◆ Action item: Set down exactly, from the records below, the line with "Screen dimensions: 831x623" through the line with "Screen dimensions: 1362x531", and nothing else.

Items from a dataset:
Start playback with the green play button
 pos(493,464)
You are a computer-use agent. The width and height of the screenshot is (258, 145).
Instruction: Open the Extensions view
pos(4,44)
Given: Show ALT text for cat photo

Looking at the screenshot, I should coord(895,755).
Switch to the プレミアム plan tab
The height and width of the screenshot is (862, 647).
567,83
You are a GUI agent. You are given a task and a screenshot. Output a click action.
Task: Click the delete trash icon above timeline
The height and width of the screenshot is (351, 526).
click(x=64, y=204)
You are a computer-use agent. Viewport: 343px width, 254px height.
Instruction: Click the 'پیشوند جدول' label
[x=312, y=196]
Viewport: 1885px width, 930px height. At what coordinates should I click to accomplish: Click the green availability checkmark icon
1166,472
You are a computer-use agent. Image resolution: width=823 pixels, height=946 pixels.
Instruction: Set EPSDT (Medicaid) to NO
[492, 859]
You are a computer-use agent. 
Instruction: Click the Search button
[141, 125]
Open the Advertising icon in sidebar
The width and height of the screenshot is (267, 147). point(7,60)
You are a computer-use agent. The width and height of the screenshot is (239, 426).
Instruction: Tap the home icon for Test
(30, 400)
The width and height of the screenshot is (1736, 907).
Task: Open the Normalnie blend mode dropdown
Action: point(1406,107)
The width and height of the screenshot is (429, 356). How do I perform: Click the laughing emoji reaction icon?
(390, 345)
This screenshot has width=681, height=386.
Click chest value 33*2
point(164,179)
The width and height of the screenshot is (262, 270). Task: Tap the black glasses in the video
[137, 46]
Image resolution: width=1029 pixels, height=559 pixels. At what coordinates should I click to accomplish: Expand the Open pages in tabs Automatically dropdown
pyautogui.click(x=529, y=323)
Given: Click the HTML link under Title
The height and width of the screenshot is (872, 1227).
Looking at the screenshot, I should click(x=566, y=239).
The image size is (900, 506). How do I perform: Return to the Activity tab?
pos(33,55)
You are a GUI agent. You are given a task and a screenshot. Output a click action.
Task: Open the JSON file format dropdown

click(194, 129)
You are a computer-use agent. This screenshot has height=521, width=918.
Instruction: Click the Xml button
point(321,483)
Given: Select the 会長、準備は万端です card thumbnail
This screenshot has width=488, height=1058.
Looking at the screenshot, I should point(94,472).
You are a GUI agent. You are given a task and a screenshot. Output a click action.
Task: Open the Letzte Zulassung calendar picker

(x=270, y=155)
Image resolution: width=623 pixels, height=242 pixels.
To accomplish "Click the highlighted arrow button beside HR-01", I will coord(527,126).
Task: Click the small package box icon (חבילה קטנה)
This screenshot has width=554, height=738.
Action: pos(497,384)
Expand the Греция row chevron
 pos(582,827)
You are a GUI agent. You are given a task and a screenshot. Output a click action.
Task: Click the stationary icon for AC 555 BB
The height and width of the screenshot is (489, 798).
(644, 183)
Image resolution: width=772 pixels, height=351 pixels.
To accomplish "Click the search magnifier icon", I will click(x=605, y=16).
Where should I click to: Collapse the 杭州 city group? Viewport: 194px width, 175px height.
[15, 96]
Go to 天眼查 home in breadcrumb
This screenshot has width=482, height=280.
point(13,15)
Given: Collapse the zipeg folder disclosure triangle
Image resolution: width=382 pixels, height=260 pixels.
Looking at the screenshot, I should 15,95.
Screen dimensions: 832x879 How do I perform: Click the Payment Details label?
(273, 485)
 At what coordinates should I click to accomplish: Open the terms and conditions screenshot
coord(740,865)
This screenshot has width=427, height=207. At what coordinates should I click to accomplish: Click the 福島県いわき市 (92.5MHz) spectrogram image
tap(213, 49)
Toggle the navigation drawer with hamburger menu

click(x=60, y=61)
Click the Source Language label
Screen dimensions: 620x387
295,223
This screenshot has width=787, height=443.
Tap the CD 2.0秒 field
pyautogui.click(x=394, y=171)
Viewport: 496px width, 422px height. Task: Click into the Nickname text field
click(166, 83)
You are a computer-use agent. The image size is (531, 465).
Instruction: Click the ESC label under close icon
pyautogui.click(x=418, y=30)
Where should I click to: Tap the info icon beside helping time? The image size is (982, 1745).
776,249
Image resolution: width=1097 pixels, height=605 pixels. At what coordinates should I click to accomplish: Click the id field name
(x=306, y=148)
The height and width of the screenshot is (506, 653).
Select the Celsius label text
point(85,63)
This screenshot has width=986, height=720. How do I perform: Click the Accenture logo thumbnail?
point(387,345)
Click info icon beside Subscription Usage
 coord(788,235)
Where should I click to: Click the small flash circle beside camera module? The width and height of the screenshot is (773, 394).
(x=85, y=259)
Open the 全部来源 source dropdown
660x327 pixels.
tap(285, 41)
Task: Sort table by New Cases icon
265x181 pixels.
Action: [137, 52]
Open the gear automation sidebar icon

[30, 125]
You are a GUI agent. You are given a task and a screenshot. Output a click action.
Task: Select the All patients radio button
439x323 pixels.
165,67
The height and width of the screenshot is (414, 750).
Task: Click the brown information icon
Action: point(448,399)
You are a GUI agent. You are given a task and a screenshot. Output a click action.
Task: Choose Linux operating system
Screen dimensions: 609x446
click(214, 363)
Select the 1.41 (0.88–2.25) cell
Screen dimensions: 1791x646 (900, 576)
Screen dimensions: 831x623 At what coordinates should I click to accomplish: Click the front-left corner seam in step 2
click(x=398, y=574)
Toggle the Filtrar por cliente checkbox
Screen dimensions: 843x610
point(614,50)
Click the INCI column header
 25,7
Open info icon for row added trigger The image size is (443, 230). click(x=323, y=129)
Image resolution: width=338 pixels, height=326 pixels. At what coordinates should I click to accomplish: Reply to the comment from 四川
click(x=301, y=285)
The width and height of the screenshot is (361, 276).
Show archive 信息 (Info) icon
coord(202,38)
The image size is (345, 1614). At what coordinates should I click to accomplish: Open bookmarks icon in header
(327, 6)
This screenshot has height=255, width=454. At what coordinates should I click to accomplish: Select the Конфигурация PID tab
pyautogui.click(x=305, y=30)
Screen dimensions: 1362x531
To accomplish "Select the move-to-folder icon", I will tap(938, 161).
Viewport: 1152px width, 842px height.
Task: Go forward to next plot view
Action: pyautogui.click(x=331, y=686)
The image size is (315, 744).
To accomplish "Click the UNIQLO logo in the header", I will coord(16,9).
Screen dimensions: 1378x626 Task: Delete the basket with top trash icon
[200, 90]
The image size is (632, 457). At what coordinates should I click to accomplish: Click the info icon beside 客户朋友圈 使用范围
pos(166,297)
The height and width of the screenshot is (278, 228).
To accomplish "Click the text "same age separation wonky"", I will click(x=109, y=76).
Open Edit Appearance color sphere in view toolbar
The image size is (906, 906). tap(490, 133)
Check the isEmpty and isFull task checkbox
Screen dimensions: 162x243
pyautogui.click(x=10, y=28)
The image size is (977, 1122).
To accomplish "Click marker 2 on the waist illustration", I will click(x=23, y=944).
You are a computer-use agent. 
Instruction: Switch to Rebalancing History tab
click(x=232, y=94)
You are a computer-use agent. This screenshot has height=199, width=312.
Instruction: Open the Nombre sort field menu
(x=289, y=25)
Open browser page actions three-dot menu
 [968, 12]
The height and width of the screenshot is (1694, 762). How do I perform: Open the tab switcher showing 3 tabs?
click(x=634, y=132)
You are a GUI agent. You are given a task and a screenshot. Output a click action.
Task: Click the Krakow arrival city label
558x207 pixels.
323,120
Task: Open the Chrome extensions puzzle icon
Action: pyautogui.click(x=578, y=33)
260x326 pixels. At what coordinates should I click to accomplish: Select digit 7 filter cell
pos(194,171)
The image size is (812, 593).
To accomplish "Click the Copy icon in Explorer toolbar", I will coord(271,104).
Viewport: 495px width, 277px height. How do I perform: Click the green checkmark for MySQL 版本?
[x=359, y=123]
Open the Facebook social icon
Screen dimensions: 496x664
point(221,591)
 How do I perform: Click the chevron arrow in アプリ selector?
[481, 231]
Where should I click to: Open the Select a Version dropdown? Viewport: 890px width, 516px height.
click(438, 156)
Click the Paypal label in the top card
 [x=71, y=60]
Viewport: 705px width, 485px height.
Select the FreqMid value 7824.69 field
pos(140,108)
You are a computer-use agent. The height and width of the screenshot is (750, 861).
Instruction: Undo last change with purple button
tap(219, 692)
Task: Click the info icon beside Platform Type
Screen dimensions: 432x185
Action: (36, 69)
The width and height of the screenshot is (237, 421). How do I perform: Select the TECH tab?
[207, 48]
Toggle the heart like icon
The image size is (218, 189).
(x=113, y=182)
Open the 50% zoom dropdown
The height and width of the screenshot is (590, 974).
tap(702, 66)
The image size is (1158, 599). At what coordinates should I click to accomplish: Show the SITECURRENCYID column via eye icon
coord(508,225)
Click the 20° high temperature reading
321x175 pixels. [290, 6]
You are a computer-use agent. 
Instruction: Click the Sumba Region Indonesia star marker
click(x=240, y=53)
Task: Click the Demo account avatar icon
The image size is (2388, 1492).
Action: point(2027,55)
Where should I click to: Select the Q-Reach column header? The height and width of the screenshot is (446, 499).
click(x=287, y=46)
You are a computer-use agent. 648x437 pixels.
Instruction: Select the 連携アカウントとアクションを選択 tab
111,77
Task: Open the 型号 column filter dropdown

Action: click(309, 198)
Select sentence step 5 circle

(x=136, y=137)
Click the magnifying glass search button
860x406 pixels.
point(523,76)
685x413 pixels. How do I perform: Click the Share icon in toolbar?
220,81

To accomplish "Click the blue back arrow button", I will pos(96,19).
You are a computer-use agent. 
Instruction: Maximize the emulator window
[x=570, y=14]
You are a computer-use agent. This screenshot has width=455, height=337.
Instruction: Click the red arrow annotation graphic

◆ Completed task:
Screen dimensions: 831x623 At what coordinates should I click to accomplish: Click the front-left corner seam in step 2
click(x=398, y=574)
Toggle the Filtrar por cliente checkbox
Screen dimensions: 843x610
point(614,50)
Click the INCI column header
 25,7
Open info icon for row added trigger The image size is (443, 230). click(x=323, y=129)
Image resolution: width=338 pixels, height=326 pixels. At what coordinates should I click to accomplish: Reply to the comment from 四川
click(x=301, y=285)
The width and height of the screenshot is (361, 276).
Show archive 信息 (Info) icon
coord(202,38)
The image size is (345, 1614). At what coordinates should I click to accomplish: Open bookmarks icon in header
(327, 6)
This screenshot has height=255, width=454. At what coordinates should I click to accomplish: Select the Конфигурация PID tab
pyautogui.click(x=305, y=30)
Screen dimensions: 1362x531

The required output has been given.